Peter fronça les sourcils. Il n’avait pas la moindre idée de ce à quoi elle pouvait bien faire référence.

Elle avisa son expression perplexe et un sourire amer vint étirer ses lèvres.

— C’est vrai que je ne t’ai jamais parlé de ce glorieux épisode. Mais c’est comme ça, avec un simple mot sur le frigo, que mon oncle a mis fin à plusieurs années de mariage.

Peter émit un long sifflement. Ses relations avec son ex-femme avaient été déplorables, surtout l’été précédant leur divorce et il avait beaucoup de grief envers elle et la surprendre dans les bras d’un autre n’avait d’ailleurs pas aidé, mais jamais, au grand jamais, il ne lui serait venu à l’idée de faire une chose pareille. Partir en ne laissant qu’un mot de quelques lignes étaient le comble de la cruauté et de l’irrespect à ses yeux.

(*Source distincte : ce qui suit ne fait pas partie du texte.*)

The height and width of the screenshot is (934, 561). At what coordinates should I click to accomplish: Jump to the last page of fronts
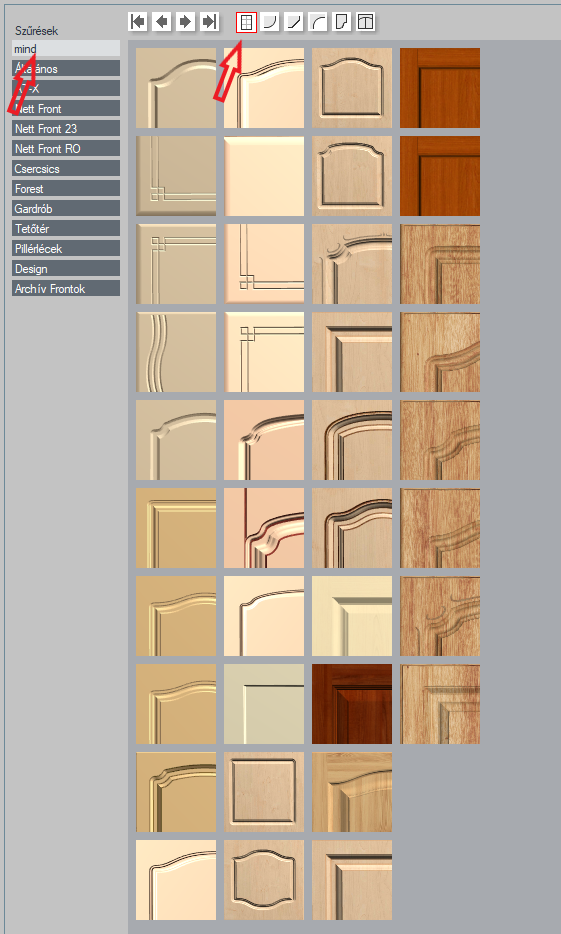pyautogui.click(x=210, y=22)
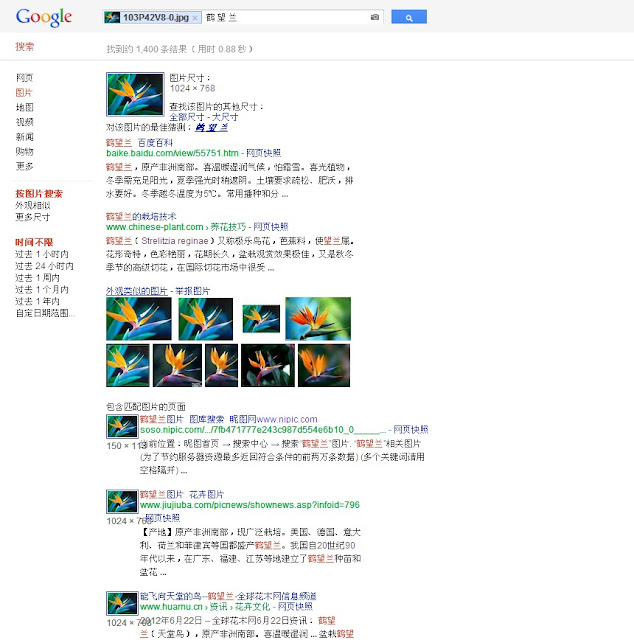Filter results to 过去 24 小时内
The width and height of the screenshot is (634, 640).
coord(44,267)
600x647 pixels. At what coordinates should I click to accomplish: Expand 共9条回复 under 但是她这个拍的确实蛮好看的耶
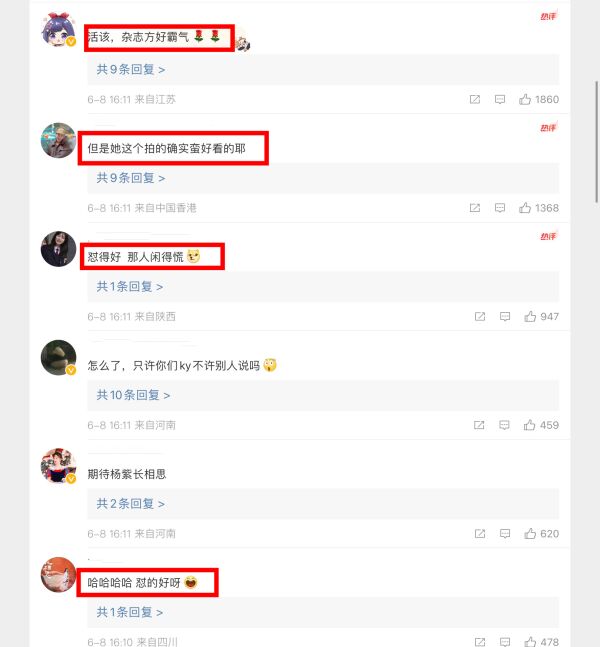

A présent, il comprenait mieux l’animosité que Jenny envers le premier mari de sa tante.

Soudain, elle secoua la tête et se redressa un peu.

— Enfin, ce n’est pas le plus important. Figure-toi que ce cher oncle Bruce m’a raconté que tante Sally lui avait emprunté de grosses sommes d’argent avant sa mort. Il est convaincu qu’elle avait des problèmes financiers dont elle ne parlait pas à Ned. J’ai réfléchi en rentrant et je pense vraiment que quelqu’un la faisait chanter à propos de son passé avec Save Children, expliqua Jenny.

Il hocha la tête.

— Dans ce cas, il serait logique qu’elle n’en ait pas parlé à son mari. Franchement, qui avouerait avoir participé à un trafic de bébés qui s’est terminé par la mort d’une jeune femme innocente ?

— Maintenant, on n’a plus qu’à découvrir l’identité de ce maître chanteur, conclut la jeune femme d’une voix ferme et déterminée.